WORK INSTRUCTION:
Can the lines below, from the one that holds "The image size is (1363, 765)." to the very end, be echoed exactly, with both ends included and no pictures?

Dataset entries
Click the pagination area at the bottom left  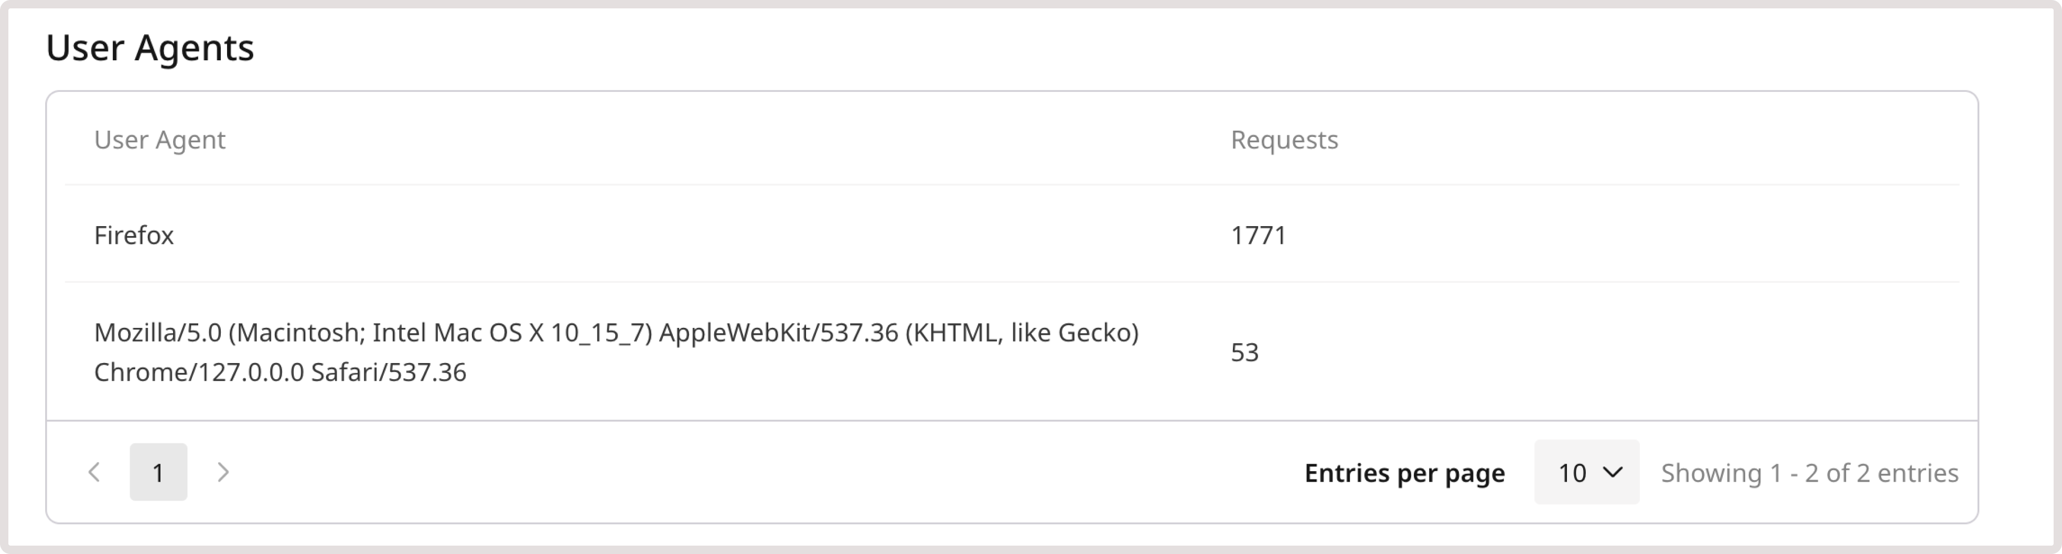click(x=158, y=472)
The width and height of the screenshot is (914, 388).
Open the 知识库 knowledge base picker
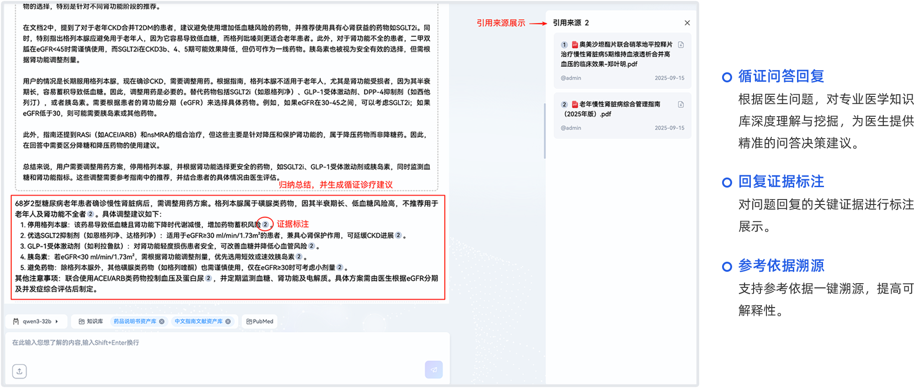(x=90, y=322)
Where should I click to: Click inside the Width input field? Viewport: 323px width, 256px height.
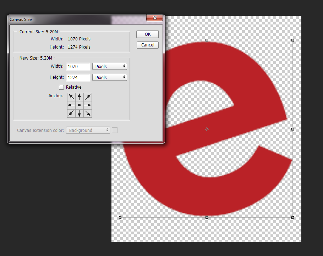78,66
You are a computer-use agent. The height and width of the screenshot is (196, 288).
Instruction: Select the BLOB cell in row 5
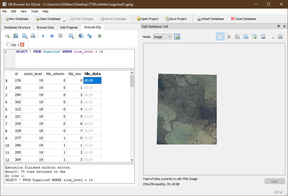point(93,109)
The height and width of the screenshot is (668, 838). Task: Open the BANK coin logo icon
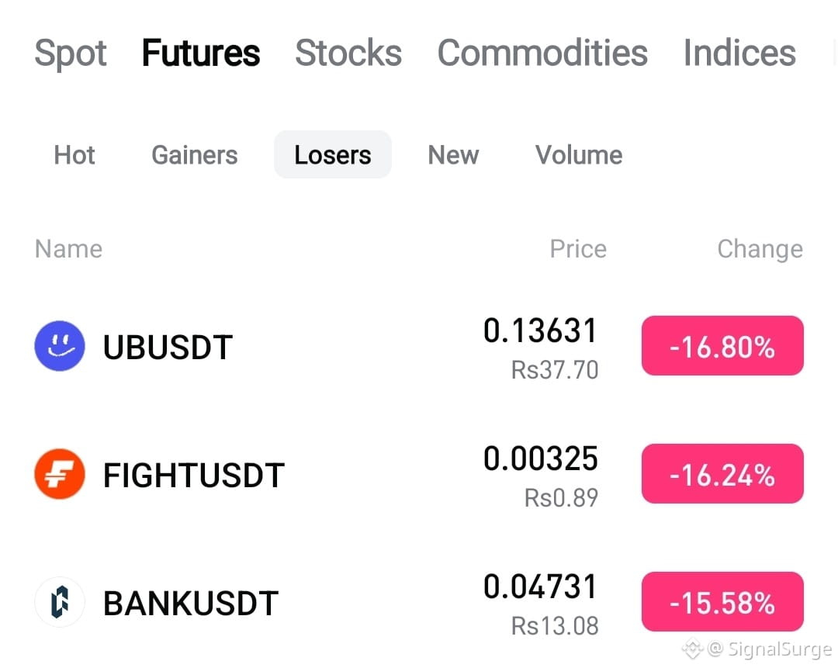pos(59,602)
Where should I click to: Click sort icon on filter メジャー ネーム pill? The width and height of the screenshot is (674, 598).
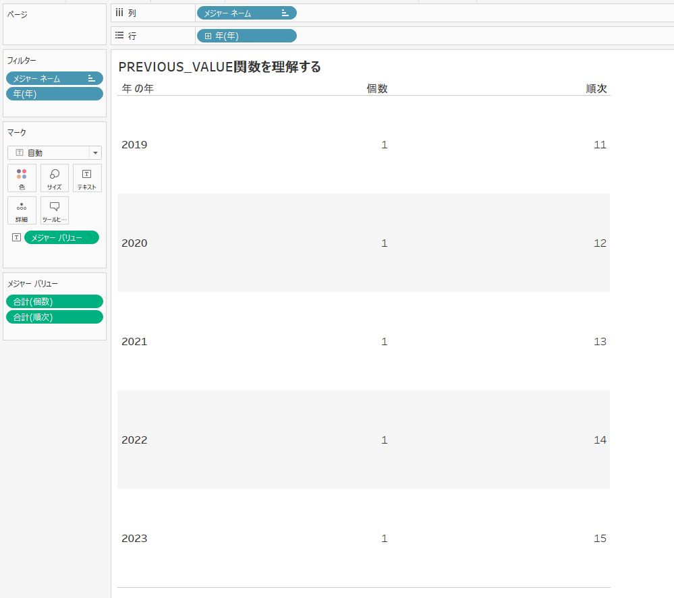(91, 79)
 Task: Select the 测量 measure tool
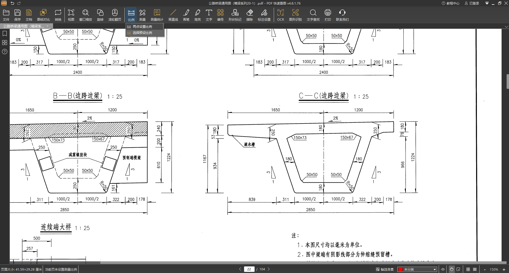(x=142, y=15)
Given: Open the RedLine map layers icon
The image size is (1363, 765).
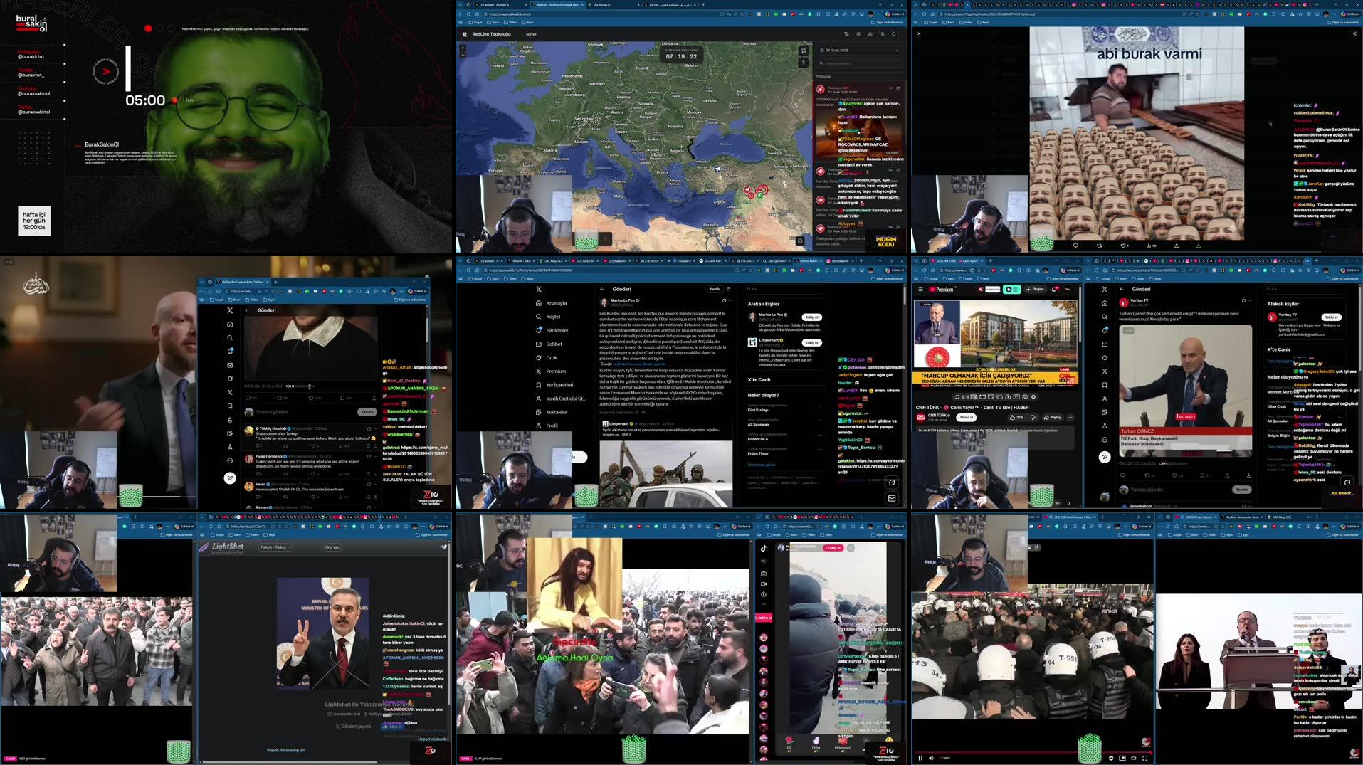Looking at the screenshot, I should pos(803,51).

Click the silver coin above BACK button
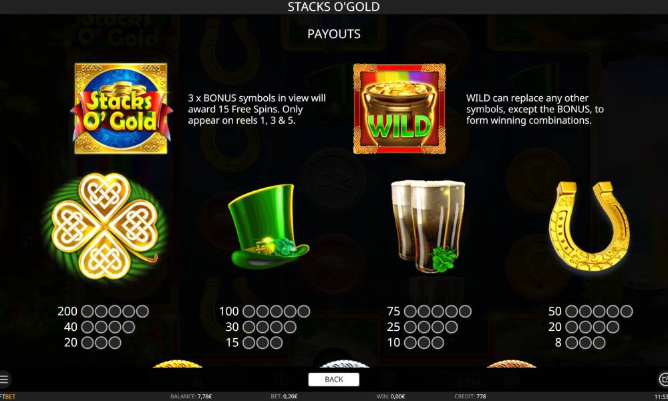[x=344, y=364]
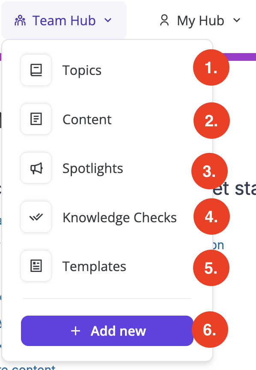Click the plus icon in Add new

point(75,331)
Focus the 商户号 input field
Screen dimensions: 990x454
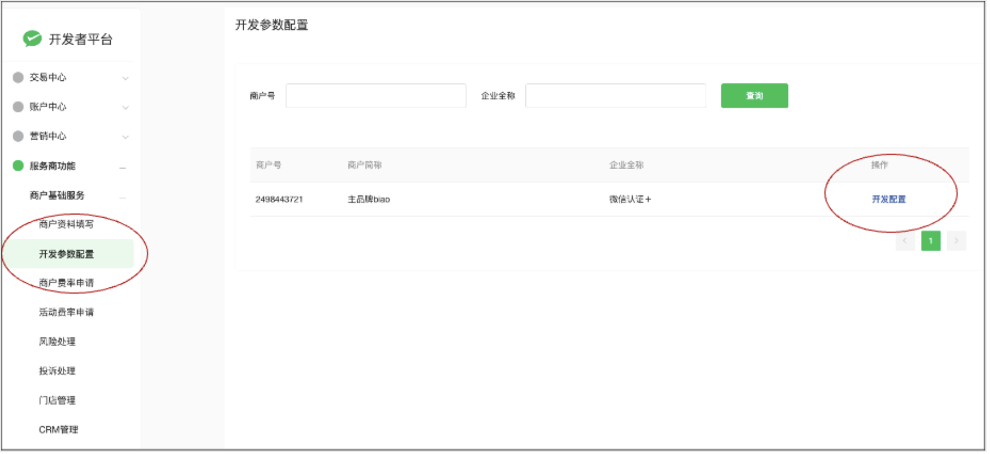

RESULT FOR THIS EXERCISE:
The image size is (1363, 765).
Looking at the screenshot, I should pos(803,51).

Click the silver coin above BACK button
[x=344, y=364]
Click the plus icon in Add new

point(75,331)
Focus the 商户号 input field
Screen dimensions: 990x454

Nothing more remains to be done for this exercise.